Activity – Pictures are to be left out; otherwise, copy exactly the lines from the line containing "840x1433 pixels." through the end of the data.

━━━━━━━━

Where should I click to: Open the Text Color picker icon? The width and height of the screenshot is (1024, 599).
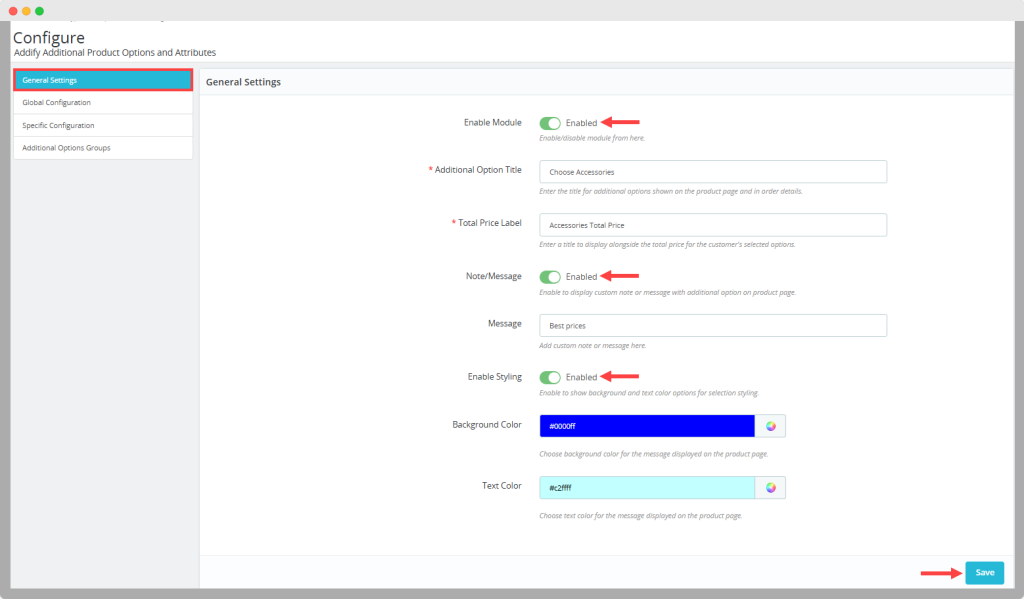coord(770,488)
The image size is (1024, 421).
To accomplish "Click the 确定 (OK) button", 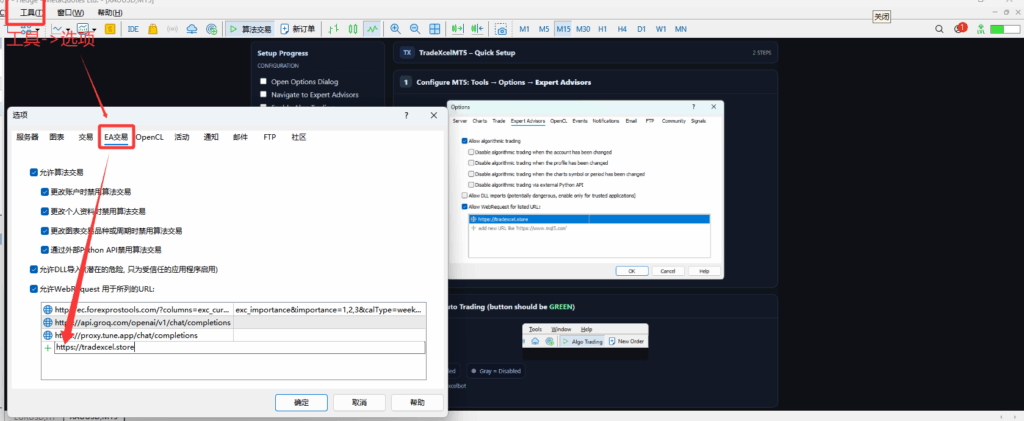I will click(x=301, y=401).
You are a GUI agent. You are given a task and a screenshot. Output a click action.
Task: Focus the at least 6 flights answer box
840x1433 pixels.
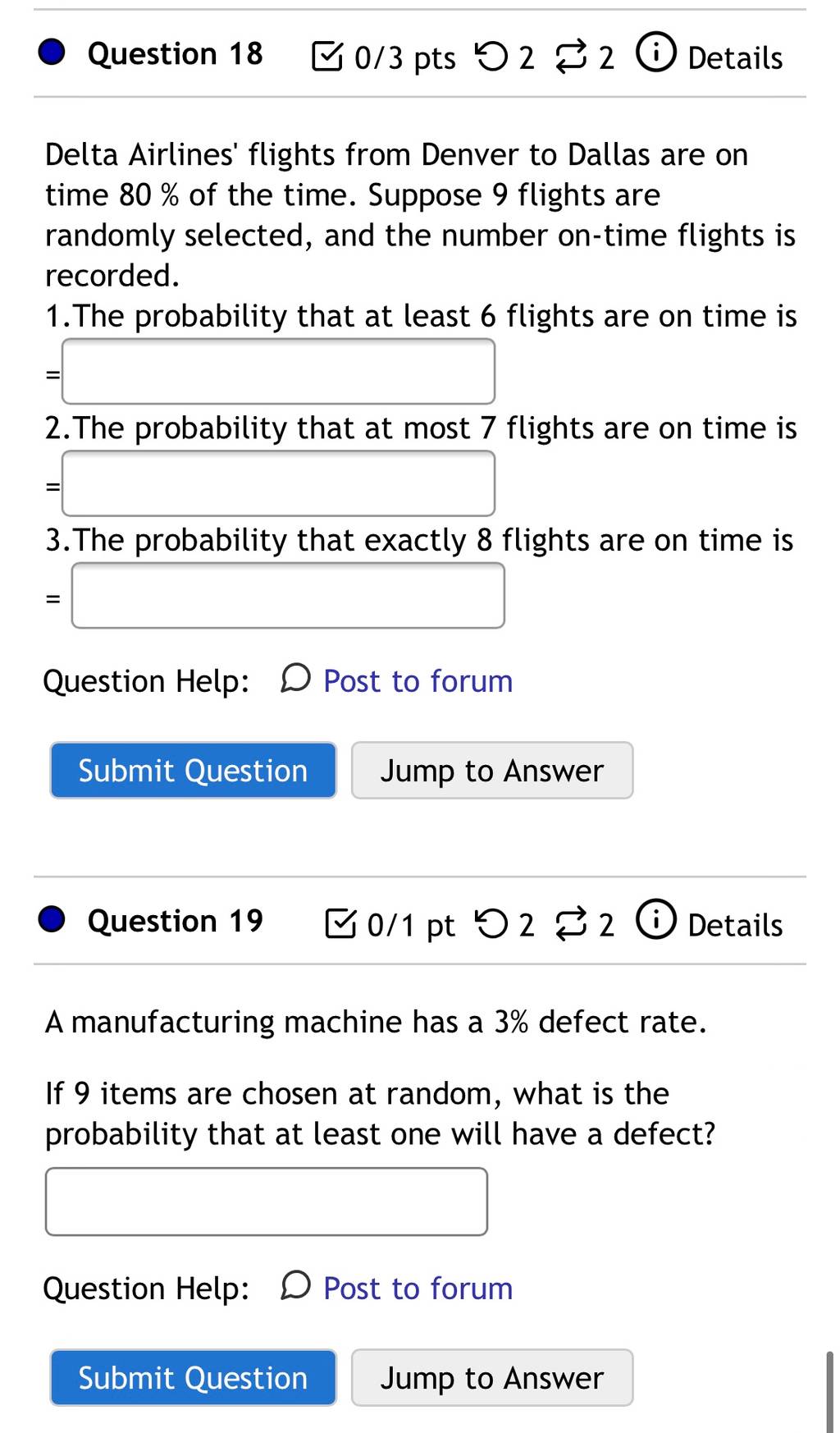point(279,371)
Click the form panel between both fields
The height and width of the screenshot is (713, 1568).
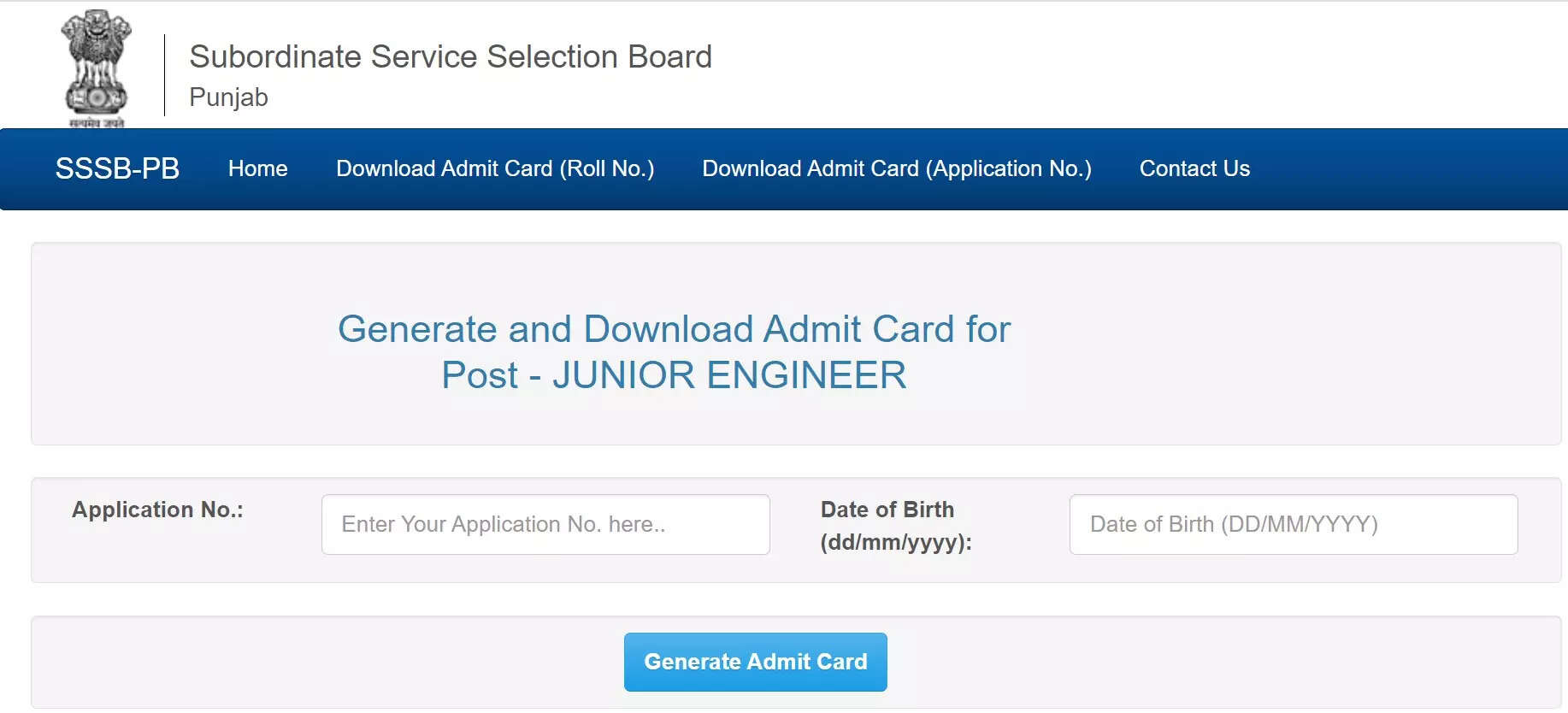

━━━━━━━━

Task response –
840x1433 pixels.
point(279,371)
Click the form panel between both fields
The height and width of the screenshot is (713, 1568).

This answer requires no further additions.